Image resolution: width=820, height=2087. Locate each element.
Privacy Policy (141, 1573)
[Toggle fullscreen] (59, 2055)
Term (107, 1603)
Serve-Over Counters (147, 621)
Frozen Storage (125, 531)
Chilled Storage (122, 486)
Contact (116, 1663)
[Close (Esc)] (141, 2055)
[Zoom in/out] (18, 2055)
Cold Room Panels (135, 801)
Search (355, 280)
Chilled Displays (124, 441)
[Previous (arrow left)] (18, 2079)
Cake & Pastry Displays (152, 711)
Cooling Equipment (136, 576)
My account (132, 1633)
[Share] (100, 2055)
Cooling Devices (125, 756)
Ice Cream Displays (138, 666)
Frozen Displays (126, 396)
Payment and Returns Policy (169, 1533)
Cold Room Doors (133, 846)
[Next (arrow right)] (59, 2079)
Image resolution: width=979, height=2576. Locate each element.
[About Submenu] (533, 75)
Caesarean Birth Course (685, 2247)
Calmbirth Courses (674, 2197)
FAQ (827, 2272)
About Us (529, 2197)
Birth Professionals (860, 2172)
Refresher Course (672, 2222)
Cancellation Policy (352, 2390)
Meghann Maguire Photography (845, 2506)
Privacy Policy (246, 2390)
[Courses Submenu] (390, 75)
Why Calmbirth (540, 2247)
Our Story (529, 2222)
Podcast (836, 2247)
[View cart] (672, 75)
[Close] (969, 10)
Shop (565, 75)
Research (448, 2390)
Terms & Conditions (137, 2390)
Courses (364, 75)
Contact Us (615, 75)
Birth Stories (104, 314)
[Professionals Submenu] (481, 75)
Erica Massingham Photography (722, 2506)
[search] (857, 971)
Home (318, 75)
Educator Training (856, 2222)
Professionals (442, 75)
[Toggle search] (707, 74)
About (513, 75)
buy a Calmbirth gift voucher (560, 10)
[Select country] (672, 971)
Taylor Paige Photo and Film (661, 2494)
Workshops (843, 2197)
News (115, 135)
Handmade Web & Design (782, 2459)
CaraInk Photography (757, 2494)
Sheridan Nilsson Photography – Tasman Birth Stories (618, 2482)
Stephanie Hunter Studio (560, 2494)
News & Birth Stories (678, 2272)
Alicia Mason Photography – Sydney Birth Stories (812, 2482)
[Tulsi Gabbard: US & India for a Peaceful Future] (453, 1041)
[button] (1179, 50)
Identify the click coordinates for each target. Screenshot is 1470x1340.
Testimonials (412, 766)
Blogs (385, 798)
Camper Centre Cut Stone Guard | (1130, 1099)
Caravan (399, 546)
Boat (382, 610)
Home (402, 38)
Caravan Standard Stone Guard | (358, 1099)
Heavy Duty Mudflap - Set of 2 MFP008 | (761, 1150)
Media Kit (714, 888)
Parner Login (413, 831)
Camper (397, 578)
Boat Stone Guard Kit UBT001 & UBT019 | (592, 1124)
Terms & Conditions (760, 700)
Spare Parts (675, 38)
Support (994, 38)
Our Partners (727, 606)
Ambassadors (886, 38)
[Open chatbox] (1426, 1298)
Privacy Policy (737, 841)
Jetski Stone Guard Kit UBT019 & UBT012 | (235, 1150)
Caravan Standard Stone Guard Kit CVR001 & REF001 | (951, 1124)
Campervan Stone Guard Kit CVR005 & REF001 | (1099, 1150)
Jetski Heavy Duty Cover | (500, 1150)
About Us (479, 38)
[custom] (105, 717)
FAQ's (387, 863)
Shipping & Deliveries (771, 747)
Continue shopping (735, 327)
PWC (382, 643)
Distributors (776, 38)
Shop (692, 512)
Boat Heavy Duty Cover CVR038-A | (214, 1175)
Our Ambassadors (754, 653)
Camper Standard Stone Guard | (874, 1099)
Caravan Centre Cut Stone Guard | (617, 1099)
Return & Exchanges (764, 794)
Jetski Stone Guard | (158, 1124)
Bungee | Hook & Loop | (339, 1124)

→ **DIRECTIONS FOR THIS TASK**:
Write every entry out again. Leave each one exactly as it is.

→ **ANSWER SPACE**:
Image resolution: width=820, height=2087. Locate each element.
Privacy Policy (141, 1573)
[Toggle fullscreen] (59, 2055)
Term (107, 1603)
Serve-Over Counters (147, 621)
Frozen Storage (125, 531)
Chilled Storage (122, 486)
Contact (116, 1663)
[Close (Esc)] (141, 2055)
[Zoom in/out] (18, 2055)
Cold Room Panels (135, 801)
Search (355, 280)
Chilled Displays (124, 441)
[Previous (arrow left)] (18, 2079)
Cake & Pastry Displays (152, 711)
Cooling Equipment (136, 576)
My account (132, 1633)
[Share] (100, 2055)
Cooling Devices (125, 756)
Ice Cream Displays (138, 666)
Frozen Displays (126, 396)
Payment and Returns Policy (169, 1533)
Cold Room Doors (133, 846)
[Next (arrow right)] (59, 2079)
Image resolution: width=979, height=2576. Locate each element.
[About Submenu] (533, 75)
Caesarean Birth Course (685, 2247)
Calmbirth Courses (674, 2197)
FAQ (827, 2272)
About Us (529, 2197)
Birth Professionals (860, 2172)
Refresher Course (672, 2222)
Cancellation Policy (352, 2390)
Meghann Maguire Photography (845, 2506)
Privacy Policy (246, 2390)
[Courses Submenu] (390, 75)
Why Calmbirth (540, 2247)
Our Story (529, 2222)
Podcast (836, 2247)
[View cart] (672, 75)
[Close] (969, 10)
Shop (565, 75)
Research (448, 2390)
Terms & Conditions (137, 2390)
Courses (364, 75)
Contact Us (615, 75)
Birth Stories (104, 314)
[Professionals Submenu] (481, 75)
Erica Massingham Photography (722, 2506)
[search] (857, 971)
Home (318, 75)
Educator Training (856, 2222)
Professionals (442, 75)
[Toggle search] (707, 74)
About (513, 75)
buy a Calmbirth gift voucher (560, 10)
[Select country] (672, 971)
Taylor Paige Photo and Film (661, 2494)
Workshops (843, 2197)
News (115, 135)
Handmade Web & Design (782, 2459)
CaraInk Photography (757, 2494)
Sheridan Nilsson Photography – Tasman Birth Stories (618, 2482)
Stephanie Hunter Studio (560, 2494)
News & Birth Stories (678, 2272)
Alicia Mason Photography – Sydney Birth Stories (812, 2482)
[Tulsi Gabbard: US & India for a Peaceful Future] (453, 1041)
[button] (1179, 50)
Identify the click coordinates for each target. Screenshot is 1470x1340.
Testimonials (412, 766)
Blogs (385, 798)
Camper Centre Cut Stone Guard | (1130, 1099)
Caravan (399, 546)
Boat (382, 610)
Home (402, 38)
Caravan Standard Stone Guard | (358, 1099)
Heavy Duty Mudflap - Set of 2 MFP008 | (761, 1150)
Media Kit (714, 888)
Parner Login (413, 831)
Camper (397, 578)
Boat Stone Guard Kit UBT001 & UBT019 | (592, 1124)
Terms & Conditions (760, 700)
Spare Parts (675, 38)
Support (994, 38)
Our Partners (727, 606)
Ambassadors (886, 38)
[Open chatbox] (1426, 1298)
Privacy Policy (737, 841)
Jetski Stone Guard Kit UBT019 & UBT012 | (235, 1150)
Caravan Standard Stone Guard Kit CVR001 & REF001 | (951, 1124)
Campervan Stone Guard Kit CVR005 & REF001 | (1099, 1150)
Jetski Heavy Duty Cover | (500, 1150)
About Us (479, 38)
[custom] (105, 717)
FAQ's (387, 863)
Shipping & Deliveries (771, 747)
Continue shopping (735, 327)
PWC (382, 643)
Distributors (776, 38)
Shop (692, 512)
Boat Heavy Duty Cover CVR038-A | (214, 1175)
Our Ambassadors (754, 653)
Camper Standard Stone Guard | (874, 1099)
Caravan Centre Cut Stone Guard | (617, 1099)
Return & Exchanges (764, 794)
Jetski Stone Guard | (158, 1124)
Bungee | Hook & Loop | (339, 1124)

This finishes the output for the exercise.